Forty years ago today, HMS Sheffield, a Type 42 destroyer of the Royal Navy, was struck by an Exocet missile fired from an Argentine Super Étendard strike fighter, with the deaths of 20 crew members and injuries to 26 more. The shock felt at the time as the news filtered through from the South Atlantic was palpable. The vulnerability of the Task Force, 8,000 miles from home and dispatched to retake the Falklands, became only too apparent.

Looking back at the success of the mission in liberating the islands, it is easy to forget that it was by no means a certainty. Given the distances involved and against a well-armed enemy, it was a remarkable feat of arms. Moreover, as Charles Moore has observed, it owed a great deal not just to the soldiers, sailors and airmen who recaptured occupied British territory but to the scientists who helped work out how the threat from the missiles could be thwarted.

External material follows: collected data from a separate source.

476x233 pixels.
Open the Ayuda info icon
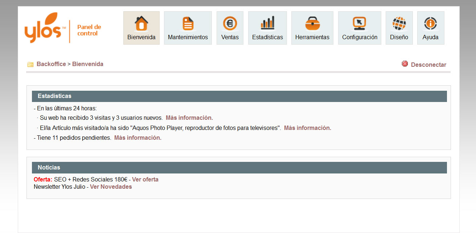click(430, 24)
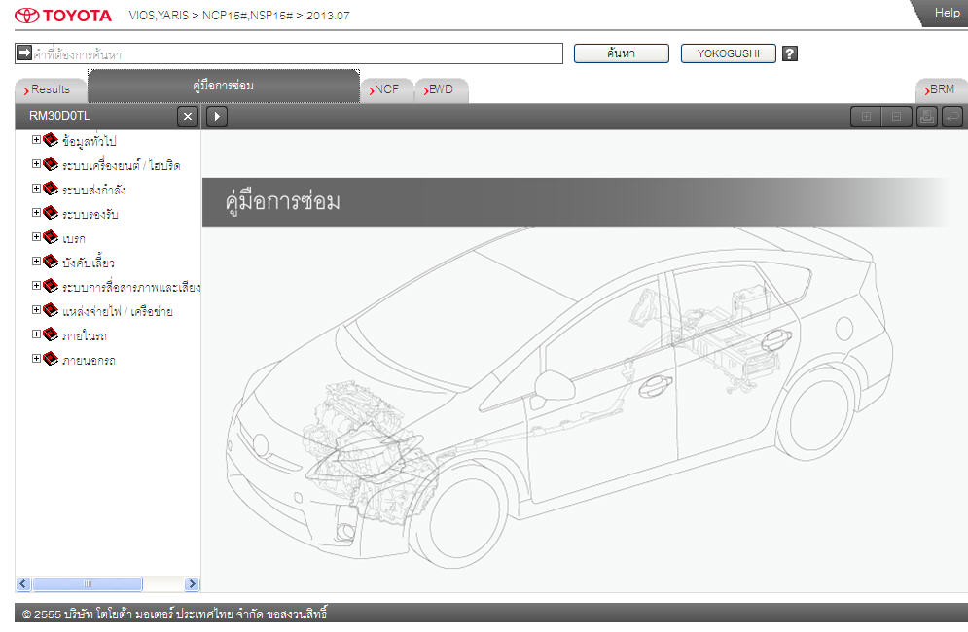The width and height of the screenshot is (968, 632).
Task: Click the question mark help icon
Action: 790,53
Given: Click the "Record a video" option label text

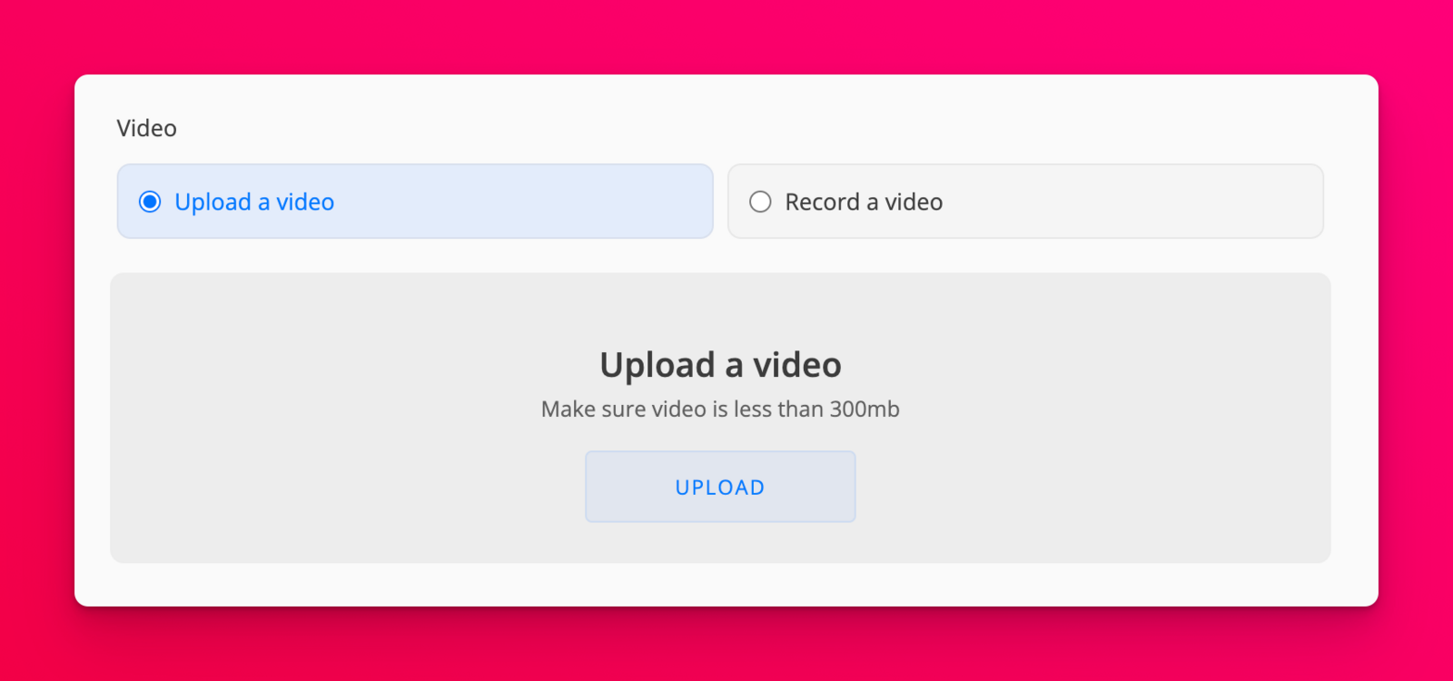Looking at the screenshot, I should pyautogui.click(x=864, y=202).

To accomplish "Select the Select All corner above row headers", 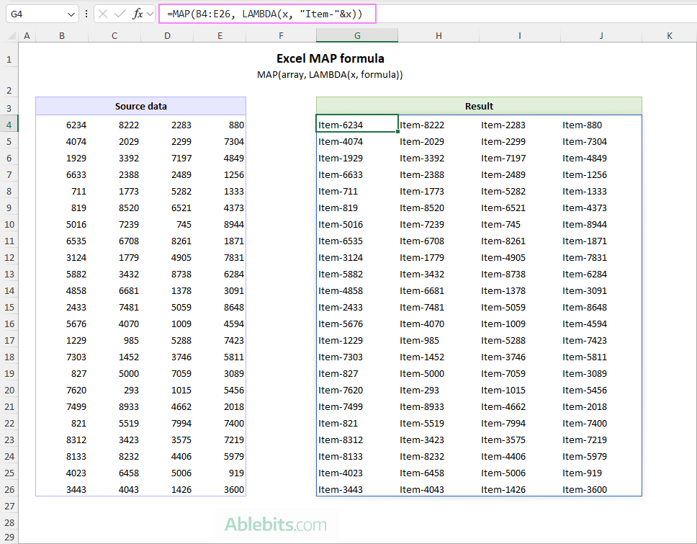I will [10, 35].
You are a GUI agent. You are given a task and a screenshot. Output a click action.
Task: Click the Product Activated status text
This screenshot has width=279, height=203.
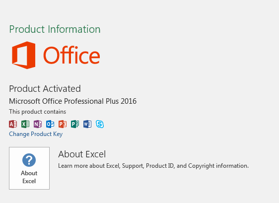[45, 89]
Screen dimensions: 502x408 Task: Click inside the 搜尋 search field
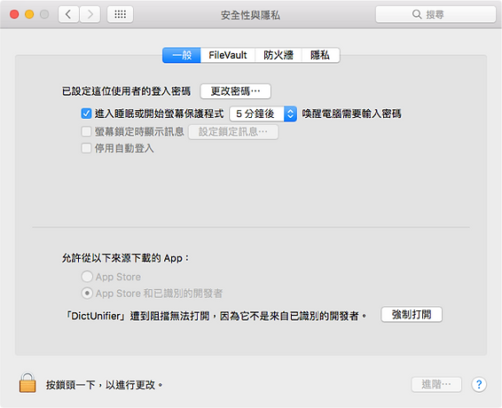tap(435, 14)
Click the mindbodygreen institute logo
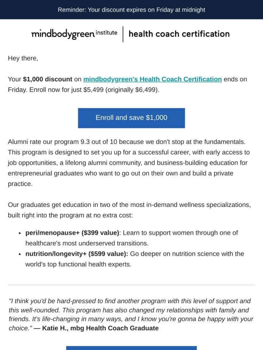 point(74,34)
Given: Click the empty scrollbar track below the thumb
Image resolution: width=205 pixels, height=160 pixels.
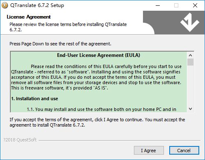Looking at the screenshot, I should tap(190, 86).
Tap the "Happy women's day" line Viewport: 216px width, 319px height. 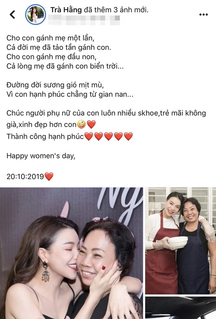click(41, 156)
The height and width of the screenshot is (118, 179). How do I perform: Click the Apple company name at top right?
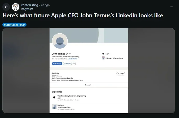107,54
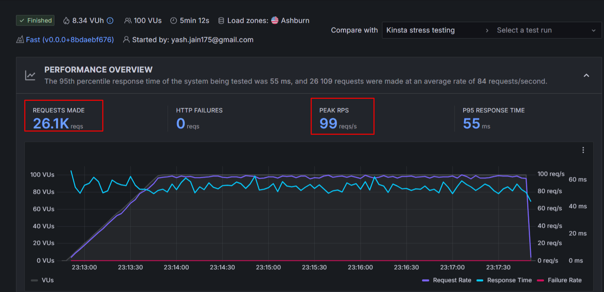This screenshot has height=292, width=604.
Task: Click the load zones stack icon
Action: [220, 21]
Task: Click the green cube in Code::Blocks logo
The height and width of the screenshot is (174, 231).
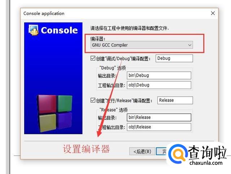Action: [65, 103]
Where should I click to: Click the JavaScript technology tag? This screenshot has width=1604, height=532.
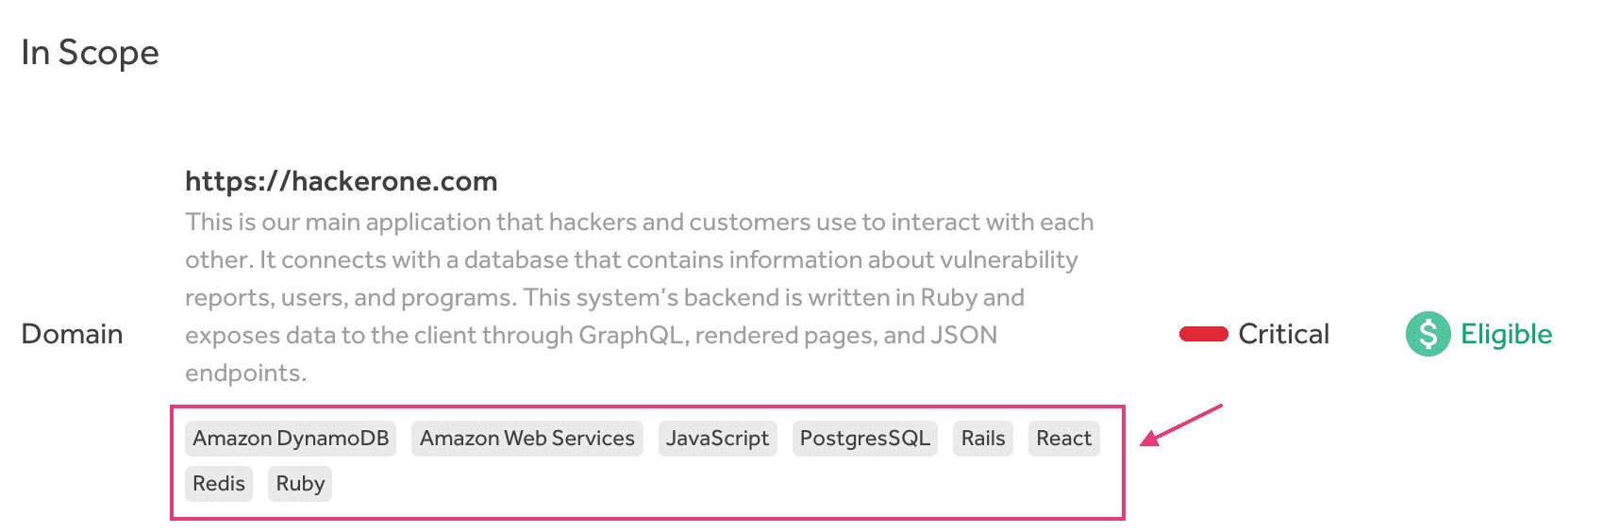pyautogui.click(x=717, y=439)
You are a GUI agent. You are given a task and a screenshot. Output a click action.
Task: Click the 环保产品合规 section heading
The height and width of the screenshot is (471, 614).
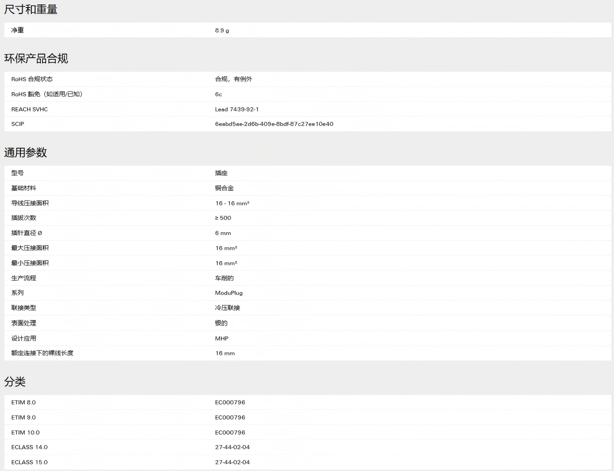[36, 59]
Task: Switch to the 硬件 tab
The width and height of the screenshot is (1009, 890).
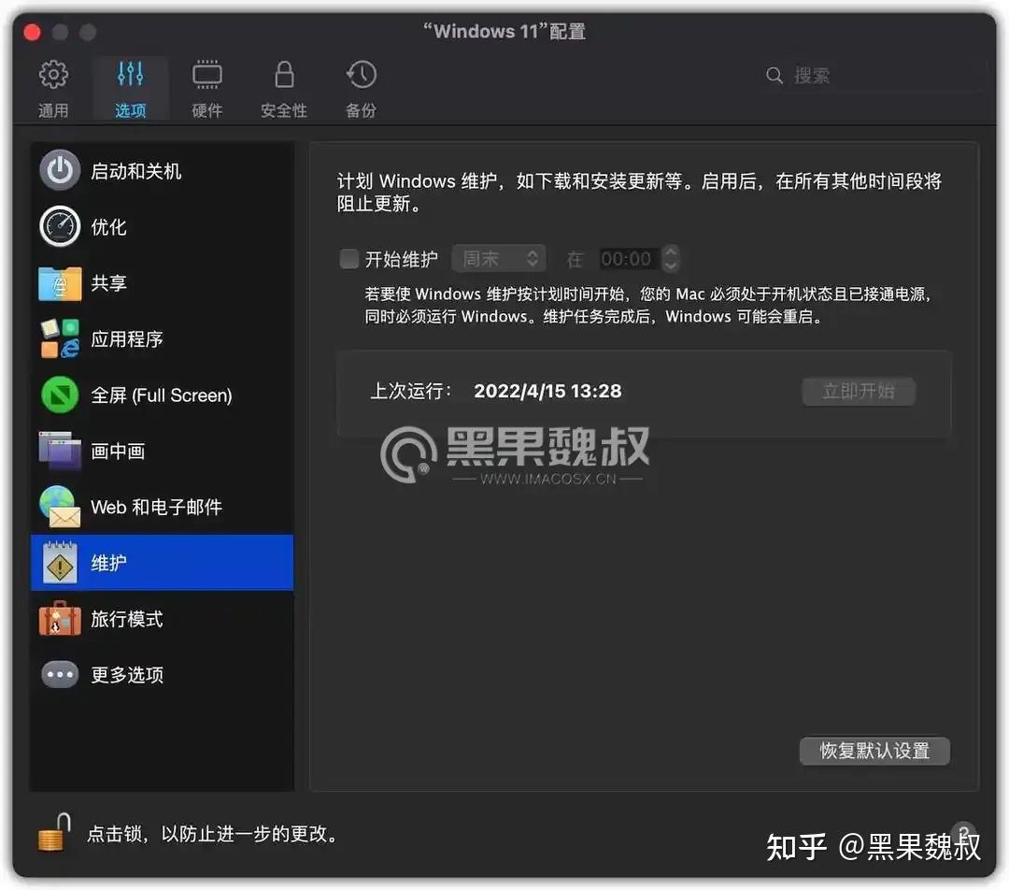Action: [206, 87]
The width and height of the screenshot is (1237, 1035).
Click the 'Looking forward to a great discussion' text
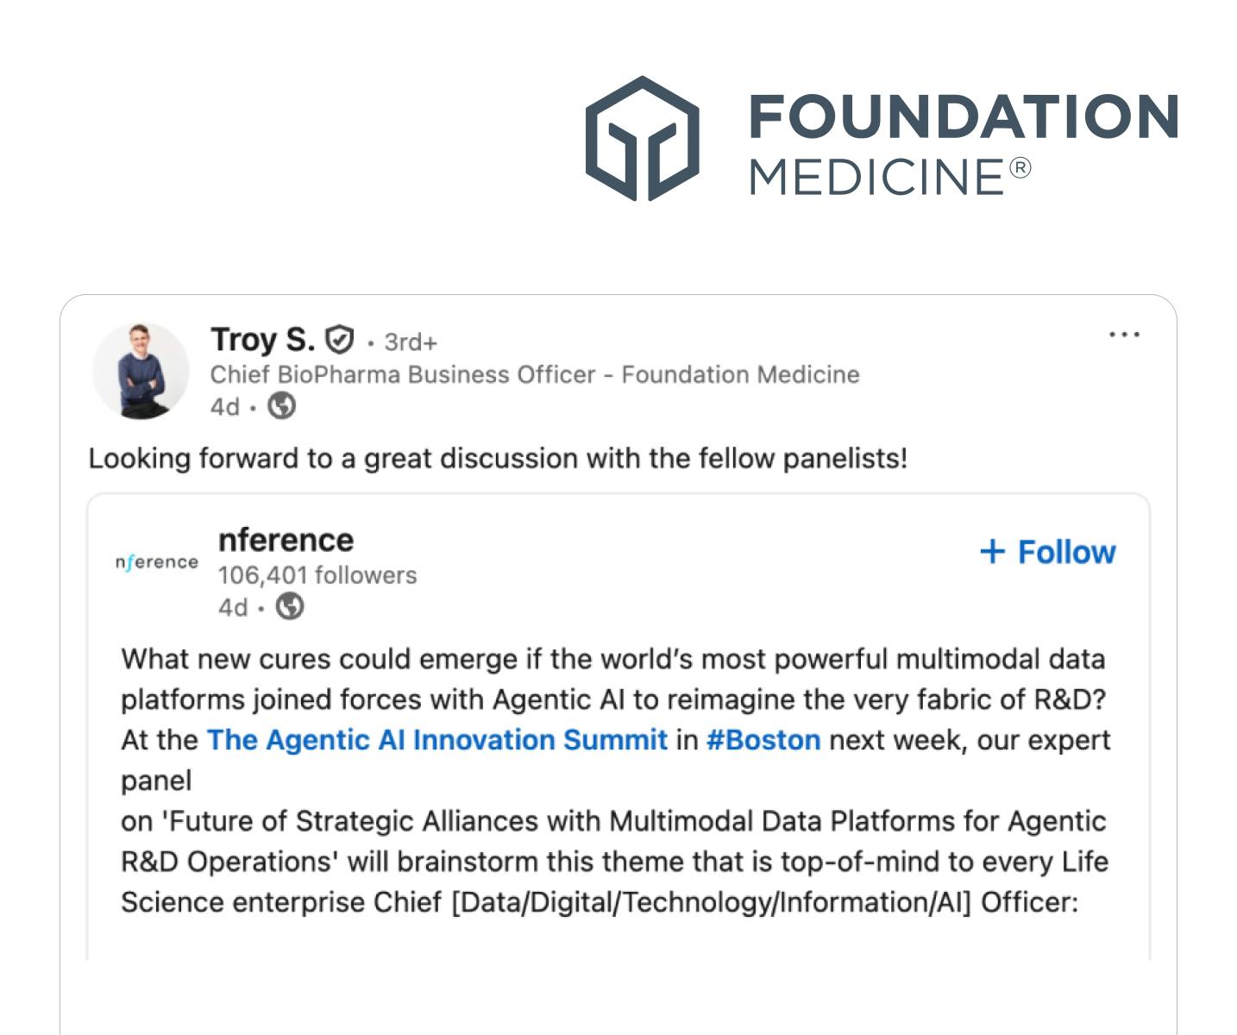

The most problematic aspect of the story concerns the attitude of France during the conflict. French companies had made both the Argentine fighter planes and the Exocet missiles, so were an obvious port of call for British military planners anxious to know what they were up against. President François Mitterrand declared support for Britain from the outset of the conflict, yet the extent of the assistance from Paris is still being questioned.

In particular, the French maintained that so-called “kill switches” customarily inserted in the missiles to enable them to be disabled should they ever be used against the seller had not been included in the weapons sold to Argentina in order not to put off the purchasers. Yet when sceptical officials asked scientists to take one of the guidance systems apart, they were able to work out countermeasures that limited the effectiveness of the Argentine air force.

The obvious question, even after a gap of 40 years, is whether the French government knew this, and if so why it did not tell Britain. President Mitterrand’s brother Jacques was involved in the contractual negotiations between the manufacturer Aérospatiale, which he headed, and Argentina, so it cannot have been that hard to find out.